Comments to Reflections on Imprints and Repression and Reduced Access to Ourselves. March 1, 2011.
A deranged mind and body, for example, due to mental or physical pain, is consuming more energy than its fair counterpart. My energy consumption has changed considerably after three months of Rolfing. I can feel and evaluate it in different ways. With a well balanced body, which does not have to make continuous efforts to keep itself upright, I need/consume less food and calories, to keep my body weight, and I walk faster with more comfort and pleasure . Doing more realistic exercises, more stretching, I need less energy and muscles and feel stronger.
Even during my most abundant Tegretol intake during more than 20 years, my strong sex drive and my ”hormon storms” could/did take me in unexpected directions proven by my large number of relationships in spite of my situation as an epileptic. When my need for sex carried me away, I put, with increasing frequency, a lid on my sexual release , because, over the years, I became more aware of the relationship between seizures and sexual releases. By fear of going into feelings and/or having a fit , I choose to avoid sex when I had enjoyed the arousal and so to speak prepared the ground. I did not see this as a problem, but most of my women did.
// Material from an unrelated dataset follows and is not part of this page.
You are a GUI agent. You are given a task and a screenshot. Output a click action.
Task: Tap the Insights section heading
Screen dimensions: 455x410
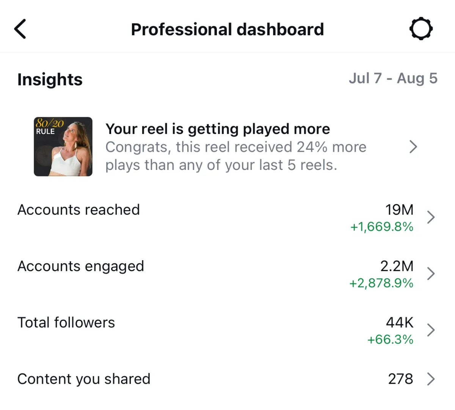(50, 80)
We often hear that women prefer caresses and tenderness, while men are just looking for a quick release. I’m not quite convinced of the truth of that statement. There was often a greater need of my women (in the "long term" relationships over two-three decades) to experience the satisfaction that I ejaculated than that they got a sexual release themselves. They were more annoyed if I denied them sexually to release me than if i failed to satisfy them. There may of course be a whole lot of interpretations of the value for a woman to satisfy her partner but, in my case, I can only guess.
Leonard Cohen just turned 70, when I listened to an interview with him. When the journalist asked him, which of all the developments, he had been through in his life, had the biggest influence on his present life, he answered: ”It is no doubt that my hormone storms have subsided, and I can now look at a pretty woman without to be driven mad with desire”. I could not agree more.